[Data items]
▬▬▬

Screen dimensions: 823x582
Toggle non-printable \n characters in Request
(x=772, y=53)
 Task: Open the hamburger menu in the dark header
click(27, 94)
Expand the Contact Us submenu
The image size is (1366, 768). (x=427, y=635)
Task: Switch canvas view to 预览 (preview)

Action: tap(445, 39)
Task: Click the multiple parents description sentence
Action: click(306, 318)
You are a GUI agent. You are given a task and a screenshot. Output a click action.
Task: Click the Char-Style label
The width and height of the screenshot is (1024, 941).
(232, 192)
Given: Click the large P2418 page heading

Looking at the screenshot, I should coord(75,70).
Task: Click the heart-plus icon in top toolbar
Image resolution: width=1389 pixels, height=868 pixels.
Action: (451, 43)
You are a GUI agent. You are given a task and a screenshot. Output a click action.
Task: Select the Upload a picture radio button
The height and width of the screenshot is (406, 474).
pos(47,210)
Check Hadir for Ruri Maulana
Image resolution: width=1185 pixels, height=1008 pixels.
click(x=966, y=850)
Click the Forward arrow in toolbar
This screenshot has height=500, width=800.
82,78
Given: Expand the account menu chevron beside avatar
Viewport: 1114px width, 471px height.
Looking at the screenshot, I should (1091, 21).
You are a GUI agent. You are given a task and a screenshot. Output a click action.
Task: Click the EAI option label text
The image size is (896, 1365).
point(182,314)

▬▬▬

Please let your answer be exactly the lines from the one holding "Image resolution: width=1389" through the last line of the entries above, both ends included.

Image resolution: width=1389 pixels, height=868 pixels.
Action: (451, 43)
You are a GUI agent. You are given a task and a screenshot. Output a click action.
Task: Select the Upload a picture radio button
The height and width of the screenshot is (406, 474).
pos(47,210)
Check Hadir for Ruri Maulana
Image resolution: width=1185 pixels, height=1008 pixels.
click(x=966, y=850)
Click the Forward arrow in toolbar
This screenshot has height=500, width=800.
82,78
Given: Expand the account menu chevron beside avatar
Viewport: 1114px width, 471px height.
Looking at the screenshot, I should (1091, 21).
You are a GUI agent. You are given a task and a screenshot. Output a click action.
Task: Click the EAI option label text
The image size is (896, 1365).
point(182,314)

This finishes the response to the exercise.